TO DO:
Your answer should be the records, restated word for word.

GIVEN RECORDS:
★ ★ ★

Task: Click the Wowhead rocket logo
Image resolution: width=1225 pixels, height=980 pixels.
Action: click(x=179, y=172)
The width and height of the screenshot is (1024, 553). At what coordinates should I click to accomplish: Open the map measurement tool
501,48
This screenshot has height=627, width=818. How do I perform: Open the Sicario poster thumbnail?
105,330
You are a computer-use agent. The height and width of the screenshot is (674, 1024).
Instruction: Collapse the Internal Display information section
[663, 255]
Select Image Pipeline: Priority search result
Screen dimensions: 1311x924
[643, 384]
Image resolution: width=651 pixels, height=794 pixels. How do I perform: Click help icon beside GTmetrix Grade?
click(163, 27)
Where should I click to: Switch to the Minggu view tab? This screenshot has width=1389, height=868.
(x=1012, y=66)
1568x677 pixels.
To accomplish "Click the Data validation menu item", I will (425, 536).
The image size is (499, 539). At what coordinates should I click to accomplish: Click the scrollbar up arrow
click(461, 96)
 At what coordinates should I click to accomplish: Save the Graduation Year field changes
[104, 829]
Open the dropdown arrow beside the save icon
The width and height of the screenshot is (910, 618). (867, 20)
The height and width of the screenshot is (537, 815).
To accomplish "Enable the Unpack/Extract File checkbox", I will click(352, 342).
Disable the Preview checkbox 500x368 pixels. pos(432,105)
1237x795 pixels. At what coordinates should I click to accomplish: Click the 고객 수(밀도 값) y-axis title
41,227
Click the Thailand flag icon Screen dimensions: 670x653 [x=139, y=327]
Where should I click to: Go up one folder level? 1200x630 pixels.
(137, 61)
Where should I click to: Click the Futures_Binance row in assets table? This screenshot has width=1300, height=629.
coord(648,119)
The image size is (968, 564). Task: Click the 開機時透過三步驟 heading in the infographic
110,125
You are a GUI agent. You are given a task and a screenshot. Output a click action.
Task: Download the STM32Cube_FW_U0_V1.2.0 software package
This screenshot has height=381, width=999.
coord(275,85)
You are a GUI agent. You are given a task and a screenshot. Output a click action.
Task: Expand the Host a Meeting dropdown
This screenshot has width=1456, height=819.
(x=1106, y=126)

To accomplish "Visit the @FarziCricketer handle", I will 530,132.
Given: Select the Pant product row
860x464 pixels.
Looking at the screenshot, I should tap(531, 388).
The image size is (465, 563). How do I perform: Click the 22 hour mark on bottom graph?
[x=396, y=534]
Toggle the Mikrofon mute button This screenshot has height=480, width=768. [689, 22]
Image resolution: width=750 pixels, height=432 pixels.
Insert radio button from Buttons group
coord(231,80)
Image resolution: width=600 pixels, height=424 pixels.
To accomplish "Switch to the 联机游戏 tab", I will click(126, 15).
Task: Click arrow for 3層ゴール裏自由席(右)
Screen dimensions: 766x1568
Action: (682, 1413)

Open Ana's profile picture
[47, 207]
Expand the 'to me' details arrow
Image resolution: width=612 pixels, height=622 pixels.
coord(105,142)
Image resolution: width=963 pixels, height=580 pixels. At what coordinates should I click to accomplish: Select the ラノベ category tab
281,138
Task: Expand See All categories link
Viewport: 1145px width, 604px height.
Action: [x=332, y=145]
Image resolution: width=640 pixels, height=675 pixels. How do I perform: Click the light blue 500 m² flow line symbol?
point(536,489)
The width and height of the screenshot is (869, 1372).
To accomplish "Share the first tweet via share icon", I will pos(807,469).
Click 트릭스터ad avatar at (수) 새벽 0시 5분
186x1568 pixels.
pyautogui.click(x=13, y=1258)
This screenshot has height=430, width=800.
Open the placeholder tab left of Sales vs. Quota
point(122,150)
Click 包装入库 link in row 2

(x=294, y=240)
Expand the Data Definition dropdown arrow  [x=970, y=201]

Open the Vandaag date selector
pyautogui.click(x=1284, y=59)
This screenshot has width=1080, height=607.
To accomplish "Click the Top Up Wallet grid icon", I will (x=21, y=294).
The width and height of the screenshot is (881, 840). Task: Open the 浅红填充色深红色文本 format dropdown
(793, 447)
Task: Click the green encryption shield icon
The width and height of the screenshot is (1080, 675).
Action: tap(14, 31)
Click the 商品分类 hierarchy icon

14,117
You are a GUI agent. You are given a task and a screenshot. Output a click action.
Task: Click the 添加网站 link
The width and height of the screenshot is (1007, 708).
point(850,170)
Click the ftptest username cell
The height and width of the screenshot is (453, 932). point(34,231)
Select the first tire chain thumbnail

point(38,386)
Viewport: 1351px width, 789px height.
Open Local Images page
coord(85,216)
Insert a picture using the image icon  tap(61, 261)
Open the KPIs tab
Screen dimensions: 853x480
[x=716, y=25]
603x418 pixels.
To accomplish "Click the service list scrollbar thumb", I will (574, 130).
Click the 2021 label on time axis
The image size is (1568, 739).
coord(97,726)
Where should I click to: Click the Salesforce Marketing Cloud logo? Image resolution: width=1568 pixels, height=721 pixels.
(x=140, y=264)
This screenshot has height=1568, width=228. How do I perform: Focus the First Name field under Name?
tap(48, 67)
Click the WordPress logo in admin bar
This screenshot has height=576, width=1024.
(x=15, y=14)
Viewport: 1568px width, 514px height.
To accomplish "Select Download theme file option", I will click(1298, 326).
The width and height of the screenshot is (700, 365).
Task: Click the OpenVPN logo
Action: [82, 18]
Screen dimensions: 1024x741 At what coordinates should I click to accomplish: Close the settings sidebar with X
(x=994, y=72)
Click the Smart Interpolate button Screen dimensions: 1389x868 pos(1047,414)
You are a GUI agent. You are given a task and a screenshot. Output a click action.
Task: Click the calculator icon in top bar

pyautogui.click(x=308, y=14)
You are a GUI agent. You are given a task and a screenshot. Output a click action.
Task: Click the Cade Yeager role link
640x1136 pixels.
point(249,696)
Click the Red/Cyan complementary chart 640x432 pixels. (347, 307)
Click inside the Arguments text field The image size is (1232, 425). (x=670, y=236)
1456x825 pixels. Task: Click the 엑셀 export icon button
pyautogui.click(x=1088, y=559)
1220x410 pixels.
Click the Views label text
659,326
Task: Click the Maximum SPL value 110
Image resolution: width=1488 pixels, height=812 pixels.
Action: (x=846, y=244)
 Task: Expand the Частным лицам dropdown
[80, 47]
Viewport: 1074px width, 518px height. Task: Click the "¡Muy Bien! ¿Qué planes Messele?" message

★ ★ ★

EXERCISE ANSWER:
Task: Click the Wowhead rocket logo
Image resolution: width=1225 pixels, height=980 pixels.
Action: click(x=179, y=172)
The width and height of the screenshot is (1024, 553). At what coordinates should I click to accomplish: Open the map measurement tool
501,48
This screenshot has height=627, width=818. How do I perform: Open the Sicario poster thumbnail?
105,330
You are a computer-use agent. The height and width of the screenshot is (674, 1024).
Instruction: Collapse the Internal Display information section
[663, 255]
Select Image Pipeline: Priority search result
Screen dimensions: 1311x924
[643, 384]
Image resolution: width=651 pixels, height=794 pixels. How do I perform: Click help icon beside GTmetrix Grade?
click(163, 27)
Where should I click to: Switch to the Minggu view tab? This screenshot has width=1389, height=868.
(x=1012, y=66)
1568x677 pixels.
To accomplish "Click the Data validation menu item", I will (425, 536).
The image size is (499, 539). At what coordinates should I click to accomplish: Click the scrollbar up arrow
click(461, 96)
 At what coordinates should I click to accomplish: Save the Graduation Year field changes
[104, 829]
Open the dropdown arrow beside the save icon
The width and height of the screenshot is (910, 618). (867, 20)
The height and width of the screenshot is (537, 815).
To accomplish "Enable the Unpack/Extract File checkbox", I will click(352, 342).
Disable the Preview checkbox 500x368 pixels. pos(432,105)
1237x795 pixels. At what coordinates should I click to accomplish: Click the 고객 수(밀도 값) y-axis title
41,227
Click the Thailand flag icon Screen dimensions: 670x653 [x=139, y=327]
Where should I click to: Go up one folder level? 1200x630 pixels.
(137, 61)
Where should I click to: Click the Futures_Binance row in assets table? This screenshot has width=1300, height=629.
coord(648,119)
The image size is (968, 564). Task: Click the 開機時透過三步驟 heading in the infographic
110,125
You are a GUI agent. You are given a task and a screenshot. Output a click action.
Task: Download the STM32Cube_FW_U0_V1.2.0 software package
This screenshot has height=381, width=999.
coord(275,85)
You are a GUI agent. You are given a task and a screenshot. Output a click action.
Task: Expand the Host a Meeting dropdown
This screenshot has width=1456, height=819.
(x=1106, y=126)

To accomplish "Visit the @FarziCricketer handle", I will 530,132.
Given: Select the Pant product row
860x464 pixels.
Looking at the screenshot, I should tap(531, 388).
The image size is (465, 563). How do I perform: Click the 22 hour mark on bottom graph?
[x=396, y=534]
Toggle the Mikrofon mute button This screenshot has height=480, width=768. [689, 22]
Image resolution: width=750 pixels, height=432 pixels.
Insert radio button from Buttons group
coord(231,80)
Image resolution: width=600 pixels, height=424 pixels.
To accomplish "Switch to the 联机游戏 tab", I will click(126, 15).
Task: Click arrow for 3層ゴール裏自由席(右)
Screen dimensions: 766x1568
Action: (682, 1413)

Open Ana's profile picture
[47, 207]
Expand the 'to me' details arrow
Image resolution: width=612 pixels, height=622 pixels.
coord(105,142)
Image resolution: width=963 pixels, height=580 pixels. At what coordinates should I click to accomplish: Select the ラノベ category tab
281,138
Task: Expand See All categories link
Viewport: 1145px width, 604px height.
Action: [x=332, y=145]
Image resolution: width=640 pixels, height=675 pixels. How do I perform: Click the light blue 500 m² flow line symbol?
point(536,489)
The width and height of the screenshot is (869, 1372).
To accomplish "Share the first tweet via share icon", I will pos(807,469).
Click 트릭스터ad avatar at (수) 새벽 0시 5분
186x1568 pixels.
pyautogui.click(x=13, y=1258)
This screenshot has height=430, width=800.
Open the placeholder tab left of Sales vs. Quota
point(122,150)
Click 包装入库 link in row 2

(x=294, y=240)
Expand the Data Definition dropdown arrow  [x=970, y=201]

Open the Vandaag date selector
pyautogui.click(x=1284, y=59)
This screenshot has width=1080, height=607.
To accomplish "Click the Top Up Wallet grid icon", I will (x=21, y=294).
The width and height of the screenshot is (881, 840). Task: Open the 浅红填充色深红色文本 format dropdown
(793, 447)
Task: Click the green encryption shield icon
The width and height of the screenshot is (1080, 675).
Action: tap(14, 31)
Click the 商品分类 hierarchy icon

14,117
You are a GUI agent. You are given a task and a screenshot. Output a click action.
Task: Click the 添加网站 link
The width and height of the screenshot is (1007, 708).
point(850,170)
Click the ftptest username cell
The height and width of the screenshot is (453, 932). point(34,231)
Select the first tire chain thumbnail

point(38,386)
Viewport: 1351px width, 789px height.
Open Local Images page
coord(85,216)
Insert a picture using the image icon  tap(61, 261)
Open the KPIs tab
Screen dimensions: 853x480
[x=716, y=25]
603x418 pixels.
To accomplish "Click the service list scrollbar thumb", I will (574, 130).
Click the 2021 label on time axis
The image size is (1568, 739).
coord(97,726)
Where should I click to: Click the Salesforce Marketing Cloud logo? Image resolution: width=1568 pixels, height=721 pixels.
(x=140, y=264)
This screenshot has height=1568, width=228. How do I perform: Focus the First Name field under Name?
tap(48, 67)
Click the WordPress logo in admin bar
This screenshot has height=576, width=1024.
(x=15, y=14)
Viewport: 1568px width, 514px height.
To accomplish "Select Download theme file option", I will click(1298, 326).
The width and height of the screenshot is (700, 365).
Task: Click the OpenVPN logo
Action: [82, 18]
Screen dimensions: 1024x741 At what coordinates should I click to accomplish: Close the settings sidebar with X
(x=994, y=72)
Click the Smart Interpolate button Screen dimensions: 1389x868 pos(1047,414)
You are a GUI agent. You are given a task and a screenshot. Output a click action.
Task: Click the calculator icon in top bar

pyautogui.click(x=308, y=14)
You are a GUI agent. You are given a task and a screenshot. Output a click action.
Task: Click the Cade Yeager role link
640x1136 pixels.
point(249,696)
Click the Red/Cyan complementary chart 640x432 pixels. (347, 307)
Click inside the Arguments text field The image size is (1232, 425). (x=670, y=236)
1456x825 pixels. Task: Click the 엑셀 export icon button
pyautogui.click(x=1088, y=559)
1220x410 pixels.
Click the Views label text
659,326
Task: Click the Maximum SPL value 110
Image resolution: width=1488 pixels, height=812 pixels.
Action: (x=846, y=244)
 Task: Expand the Частным лицам dropdown
[80, 47]
Viewport: 1074px width, 518px height. Task: Click the "¡Muy Bien! ¿Qué planes Messele?" message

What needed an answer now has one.